This brain-sharpening theory is proven daily in my life. Now that my daughter is 2 years old, I feel strong, "with it," organized and ... free. Just as there were challenges at my office job, for which I set goals, had accountability and evaluated results, there are many positive, mind-stimulating challenges in my role as Mommy. Talk about cutting-edge: I have to stay one step ahead of my child, and she changes every day.

From the first time she rolled over, through the bumpy road of learning to walk, I had to foresee what dangers she might careen into — and remove them, pad them or steer her clear of them. Now that she is adeptly running and climbing, this task remains, but I also find that I am necessarily a translator, educator and counselor. I have to figure out what she is telling me in semi-English toddler tongue, and I also have to translate my own instructions and mandates into words that are familiar enough for her to remember and obey.

Then there is the matter of discipline: it takes the equivalent of entire college courses in philosophy, theology and psychology to discern what battles to fight and which behaviors to allow; which methods to use to discourage dangerous, uncivilized or plain ugly activities and how to craft my own behavior constantly in such a way that it is a good example to her.

Rather than feeling dumb, I feel like I did in college, constantly learning and regularly being tested. Add to that stimulation the sheer pleasure of seeing our "baby" master new skills and discover wonders in the world around us that I have long taken for granted. If I overlook some detail on our calendar or in a recipe, I don't chalk it up to brain deterioration, but the fact that I have more important things at the forefront of my mind.

Ellison rejects old-school feminist statements that imply motherhood is detrimental to women and endorse (if inadvertently) the idea that mothers who have careers outside the home are more challenged (in a positive way, due to extra responsibilities) and therefore smarter, tougher, motivated, etc. Surely it is an extra challenge to balance the demands of a job with all the activities childhood involves, but I would caution that there is a point when a woman can take on too much — for instance, when a mother has to report to the office daily, and frequently has to choose to cheat either her child or her job.

A recent poll of 1,000 mothers by ClubMom reveals that "two-thirds (66%) [of working mothers] say balancing family and work life is difficult. More than a third (36%) feel guilty [for] 'not being able to give either their job or family 100 percent of their effort.' One out of four say they often have to leave their child or children waiting because they can't get away from work." This kind of decision-making sounds more like flat-out stress than mental stimulation.

* Activity *
In the motherhood essay, why does the writer not attribute overlooking a detail on the calendar or in a recipe to brain deterioration? Answer in one to three sentences.

* Material provided *

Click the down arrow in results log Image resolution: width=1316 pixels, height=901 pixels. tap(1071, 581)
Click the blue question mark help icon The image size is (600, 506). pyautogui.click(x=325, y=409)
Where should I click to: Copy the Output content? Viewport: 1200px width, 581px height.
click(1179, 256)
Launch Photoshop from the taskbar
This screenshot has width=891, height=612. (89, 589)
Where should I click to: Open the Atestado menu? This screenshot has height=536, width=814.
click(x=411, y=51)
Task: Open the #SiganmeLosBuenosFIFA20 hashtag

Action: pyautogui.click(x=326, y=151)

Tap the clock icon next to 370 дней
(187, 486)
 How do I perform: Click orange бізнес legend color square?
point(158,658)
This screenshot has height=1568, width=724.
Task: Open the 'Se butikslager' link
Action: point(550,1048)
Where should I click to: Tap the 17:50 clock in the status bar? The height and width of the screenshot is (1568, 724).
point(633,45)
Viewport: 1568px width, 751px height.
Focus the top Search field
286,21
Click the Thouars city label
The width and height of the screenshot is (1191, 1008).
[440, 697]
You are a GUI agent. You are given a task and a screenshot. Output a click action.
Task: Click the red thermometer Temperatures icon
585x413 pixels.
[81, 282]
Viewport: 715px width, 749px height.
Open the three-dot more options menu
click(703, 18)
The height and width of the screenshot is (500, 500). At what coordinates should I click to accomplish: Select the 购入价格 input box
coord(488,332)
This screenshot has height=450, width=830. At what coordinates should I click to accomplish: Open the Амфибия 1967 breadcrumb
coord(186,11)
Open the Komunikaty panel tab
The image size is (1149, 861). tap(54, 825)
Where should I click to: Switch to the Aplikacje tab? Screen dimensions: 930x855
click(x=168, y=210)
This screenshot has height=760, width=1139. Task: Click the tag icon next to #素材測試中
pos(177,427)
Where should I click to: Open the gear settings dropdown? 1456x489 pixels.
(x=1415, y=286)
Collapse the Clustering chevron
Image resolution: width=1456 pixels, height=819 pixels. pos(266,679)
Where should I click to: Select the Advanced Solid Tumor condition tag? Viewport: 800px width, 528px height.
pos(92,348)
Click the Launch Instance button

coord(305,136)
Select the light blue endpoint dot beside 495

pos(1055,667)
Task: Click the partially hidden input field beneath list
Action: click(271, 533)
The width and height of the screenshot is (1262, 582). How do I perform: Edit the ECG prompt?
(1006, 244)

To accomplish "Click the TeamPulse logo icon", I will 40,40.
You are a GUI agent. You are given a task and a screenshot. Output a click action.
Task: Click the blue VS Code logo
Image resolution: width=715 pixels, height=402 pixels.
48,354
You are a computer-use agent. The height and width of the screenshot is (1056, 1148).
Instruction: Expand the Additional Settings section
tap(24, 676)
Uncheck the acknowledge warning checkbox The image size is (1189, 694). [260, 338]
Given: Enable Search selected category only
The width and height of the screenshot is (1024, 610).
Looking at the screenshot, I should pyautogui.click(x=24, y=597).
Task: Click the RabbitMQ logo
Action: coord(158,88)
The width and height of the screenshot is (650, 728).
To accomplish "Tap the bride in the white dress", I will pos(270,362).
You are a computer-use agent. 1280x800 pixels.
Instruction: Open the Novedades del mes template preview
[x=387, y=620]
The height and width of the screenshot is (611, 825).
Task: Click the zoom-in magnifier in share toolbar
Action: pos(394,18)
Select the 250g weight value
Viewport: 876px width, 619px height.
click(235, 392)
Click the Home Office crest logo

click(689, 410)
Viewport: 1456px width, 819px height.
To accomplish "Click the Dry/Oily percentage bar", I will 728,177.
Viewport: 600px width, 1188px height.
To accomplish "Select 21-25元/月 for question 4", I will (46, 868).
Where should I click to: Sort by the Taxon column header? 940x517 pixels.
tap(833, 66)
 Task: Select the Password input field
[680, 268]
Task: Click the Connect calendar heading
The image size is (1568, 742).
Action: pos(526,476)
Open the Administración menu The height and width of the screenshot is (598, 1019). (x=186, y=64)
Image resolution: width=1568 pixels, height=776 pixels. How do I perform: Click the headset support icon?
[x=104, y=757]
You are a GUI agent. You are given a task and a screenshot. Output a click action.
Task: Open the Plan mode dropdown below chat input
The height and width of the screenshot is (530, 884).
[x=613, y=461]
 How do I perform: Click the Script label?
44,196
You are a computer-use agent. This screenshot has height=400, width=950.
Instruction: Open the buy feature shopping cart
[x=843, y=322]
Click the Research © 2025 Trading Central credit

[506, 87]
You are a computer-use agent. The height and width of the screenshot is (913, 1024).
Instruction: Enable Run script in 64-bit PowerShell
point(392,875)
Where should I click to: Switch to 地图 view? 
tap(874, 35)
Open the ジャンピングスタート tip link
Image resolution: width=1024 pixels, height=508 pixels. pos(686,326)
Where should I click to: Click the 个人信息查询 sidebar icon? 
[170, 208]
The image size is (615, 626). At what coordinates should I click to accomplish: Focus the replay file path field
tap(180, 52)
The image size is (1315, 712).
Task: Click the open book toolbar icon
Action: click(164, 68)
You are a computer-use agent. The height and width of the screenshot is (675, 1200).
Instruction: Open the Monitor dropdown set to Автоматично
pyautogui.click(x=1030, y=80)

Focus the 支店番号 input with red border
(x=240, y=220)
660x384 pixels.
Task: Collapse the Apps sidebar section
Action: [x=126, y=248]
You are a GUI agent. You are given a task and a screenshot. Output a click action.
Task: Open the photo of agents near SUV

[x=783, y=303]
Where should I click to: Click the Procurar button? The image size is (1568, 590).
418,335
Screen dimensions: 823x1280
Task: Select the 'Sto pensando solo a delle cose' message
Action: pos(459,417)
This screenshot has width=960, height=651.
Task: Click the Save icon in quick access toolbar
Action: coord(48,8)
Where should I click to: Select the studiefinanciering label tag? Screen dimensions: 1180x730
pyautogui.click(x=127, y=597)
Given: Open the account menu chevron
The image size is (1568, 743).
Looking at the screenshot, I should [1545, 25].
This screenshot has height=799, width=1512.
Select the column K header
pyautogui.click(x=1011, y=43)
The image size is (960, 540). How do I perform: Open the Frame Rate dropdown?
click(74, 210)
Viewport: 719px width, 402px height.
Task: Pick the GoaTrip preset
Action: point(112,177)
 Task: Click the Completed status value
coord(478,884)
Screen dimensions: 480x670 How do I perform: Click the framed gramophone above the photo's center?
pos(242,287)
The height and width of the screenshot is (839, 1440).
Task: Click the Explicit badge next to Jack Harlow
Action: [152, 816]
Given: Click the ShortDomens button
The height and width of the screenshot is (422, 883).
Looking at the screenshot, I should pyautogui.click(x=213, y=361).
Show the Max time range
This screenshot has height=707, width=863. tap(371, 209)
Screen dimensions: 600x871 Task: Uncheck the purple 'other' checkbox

* Your response *
The writer attributes such lapses to having more important things at the forefront of her mind. She describes being a mother as constant learning and testing, much as she felt in college, so she does not treat missed details as a sign of her mind declining.